Pirates take Essentia children's hospital by stormBrothers playing pirates cheer young patients stuck in the hospital at holidays.
By: John Lundy, Duluth News Tribune
Pirates came on Friday, dispensing treasures and corny jokes to hospitalized children in Duluth.
“How’d you lose your eye?” asked Don Hoyt in the role of the commandant of a fleet from 1812.
Then, pretending to rub his eye with a hook, he answered his own question: “That happened the day after I got this hand.”
Hoyt and his brother Kevin Hoyt — in the role of a pirate captain — visited Essentia Health-St. Mary’s Children’s Hospital with Scott Mitchen, director of International Explorations in Ashland.
Their audience at the moment consisted of Marissa Latvala, 16, and her best friend Mataya Serfling, both of Deer River. Mataya, snuggled up in the hospital bed with her friend, had made the trip to Duluth with her mom to visit Marissa, who had been brought by ambulance to the hospital on Tuesday morning.
The mock pirates and Mitchen, who wheeled around a cart filled with artifacts and gifts, sought to relieve the tedium and disappointment that comes with being stuck in a hospital just a few days before Christmas.
Mitchen said he often visits nursing homes at this time of the year. “But I’ve got two healthy grandkids,” he added, explaining his motivation for visiting pediatric patients.
The men dispensed historical information along with the blarney. The real reason for the eye patch, Don Hoyt told the girls, was to help seafarers get a more accurate view of the stars.

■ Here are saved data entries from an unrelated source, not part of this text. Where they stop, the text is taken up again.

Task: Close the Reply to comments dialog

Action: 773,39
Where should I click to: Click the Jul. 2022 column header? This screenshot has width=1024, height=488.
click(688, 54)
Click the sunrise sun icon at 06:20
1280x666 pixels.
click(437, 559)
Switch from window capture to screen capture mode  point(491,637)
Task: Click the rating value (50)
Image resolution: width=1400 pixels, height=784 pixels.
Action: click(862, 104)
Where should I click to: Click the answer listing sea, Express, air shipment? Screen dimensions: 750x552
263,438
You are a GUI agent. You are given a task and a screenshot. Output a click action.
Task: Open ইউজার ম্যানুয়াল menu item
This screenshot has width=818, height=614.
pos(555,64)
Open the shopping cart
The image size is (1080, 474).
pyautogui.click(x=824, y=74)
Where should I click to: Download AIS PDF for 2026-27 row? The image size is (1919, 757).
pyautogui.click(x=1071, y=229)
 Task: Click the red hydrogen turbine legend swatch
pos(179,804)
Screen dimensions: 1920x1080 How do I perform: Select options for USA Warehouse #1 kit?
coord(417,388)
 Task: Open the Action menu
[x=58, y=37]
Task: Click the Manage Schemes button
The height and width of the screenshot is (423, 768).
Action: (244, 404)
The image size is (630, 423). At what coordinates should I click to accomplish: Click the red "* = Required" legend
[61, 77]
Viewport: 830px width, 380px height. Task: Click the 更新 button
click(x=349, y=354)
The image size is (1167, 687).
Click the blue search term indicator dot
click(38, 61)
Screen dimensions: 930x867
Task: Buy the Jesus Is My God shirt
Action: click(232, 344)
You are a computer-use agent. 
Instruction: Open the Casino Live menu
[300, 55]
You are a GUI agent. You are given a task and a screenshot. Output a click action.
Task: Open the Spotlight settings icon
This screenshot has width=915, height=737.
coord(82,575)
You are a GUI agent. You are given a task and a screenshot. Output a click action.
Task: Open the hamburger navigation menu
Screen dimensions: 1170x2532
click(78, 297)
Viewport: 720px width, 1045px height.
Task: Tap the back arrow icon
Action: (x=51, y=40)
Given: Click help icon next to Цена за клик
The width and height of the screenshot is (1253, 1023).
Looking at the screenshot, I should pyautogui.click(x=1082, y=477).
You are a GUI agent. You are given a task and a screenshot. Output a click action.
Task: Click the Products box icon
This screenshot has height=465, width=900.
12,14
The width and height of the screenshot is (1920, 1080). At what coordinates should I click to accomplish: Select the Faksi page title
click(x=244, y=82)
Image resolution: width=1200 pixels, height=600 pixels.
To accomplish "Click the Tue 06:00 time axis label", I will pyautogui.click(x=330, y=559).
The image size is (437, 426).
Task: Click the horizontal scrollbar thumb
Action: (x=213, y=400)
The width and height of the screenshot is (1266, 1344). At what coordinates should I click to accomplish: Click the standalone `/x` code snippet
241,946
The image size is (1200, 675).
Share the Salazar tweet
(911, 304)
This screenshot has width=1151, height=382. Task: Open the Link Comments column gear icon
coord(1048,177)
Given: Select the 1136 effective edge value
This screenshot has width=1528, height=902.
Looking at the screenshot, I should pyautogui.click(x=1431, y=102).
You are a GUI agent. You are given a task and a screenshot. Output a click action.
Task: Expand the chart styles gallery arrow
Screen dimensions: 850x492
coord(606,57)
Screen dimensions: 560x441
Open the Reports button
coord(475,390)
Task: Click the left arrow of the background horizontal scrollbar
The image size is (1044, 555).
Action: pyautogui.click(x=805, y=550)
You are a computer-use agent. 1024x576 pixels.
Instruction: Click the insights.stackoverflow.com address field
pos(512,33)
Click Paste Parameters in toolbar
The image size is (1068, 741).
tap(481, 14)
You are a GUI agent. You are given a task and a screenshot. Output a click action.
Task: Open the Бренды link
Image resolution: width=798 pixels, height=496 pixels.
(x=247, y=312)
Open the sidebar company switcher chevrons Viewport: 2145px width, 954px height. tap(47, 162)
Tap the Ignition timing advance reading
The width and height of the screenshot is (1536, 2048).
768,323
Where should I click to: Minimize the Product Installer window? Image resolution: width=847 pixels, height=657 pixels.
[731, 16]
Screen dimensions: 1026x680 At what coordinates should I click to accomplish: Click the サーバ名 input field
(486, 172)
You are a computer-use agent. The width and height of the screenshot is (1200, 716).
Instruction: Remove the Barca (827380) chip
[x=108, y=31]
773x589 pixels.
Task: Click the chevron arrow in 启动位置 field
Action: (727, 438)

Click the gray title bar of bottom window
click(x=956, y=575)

Twelve-year-old Korvin Ronchetti of Buhl, who had surgery early in the day, told the men he could find treasure with a submarine and an air tank.
“What did they tell you you needed to find treasure?” prompted his dad, Dan Ronchetti. “Go to the …”
“Library,” Korvin finished the sentence.
Next door, 15-year-old Jackie Jonas was showing off the eye patch the pirates left with her.
The Hermantown High School sophomore had been living an adventure of her own. After suffering a dislocated hip in Proctor-Hermantown’s hockey game against the Duluth Northern Stars on Thursday evening, she spent 50 painful minutes being attended to on the ice.
After she was taken to the hospital, treated and transferred to the room, some of her teammates stayed with her until 1 in the morning. After all that, she admitted feeling a little groggy during the pirates’ visit.
There had been a lot of X-rays, including one she cheerfully brought up on her smartphone.
“I took a picture of it because it’s pretty great,” Jackie said, displaying the image of her right hip in a far different place than her left.
Jackie was due to be released from the hospital as soon as her nurse came to disconnect her IV; then she’ll face six weeks on crutches before she can begin physical therapy.
Korvin’s release from the hospital depended on his sister, who also was having surgery on Friday. But at worst, brother and sister both should get to go home Sunday.
For Marissa, it might take a bit longer. An infection had spread through her body, but she was gradually getting better, said her mom, Cary Kuck. Marissa may be able to go home as soon as Sunday, but the goal is to be home by Christmas for sure, said Kuck, who had spent two of the previous three nights in a chair next to her daughter’s bed.
The nautical visitors were a pleasant distraction, Kuck said. And Marissa said she was interested to learn about Mitchen’s explorations.
It wasn’t just a treat for little kids, the teen said. “It can be for big kids, too.”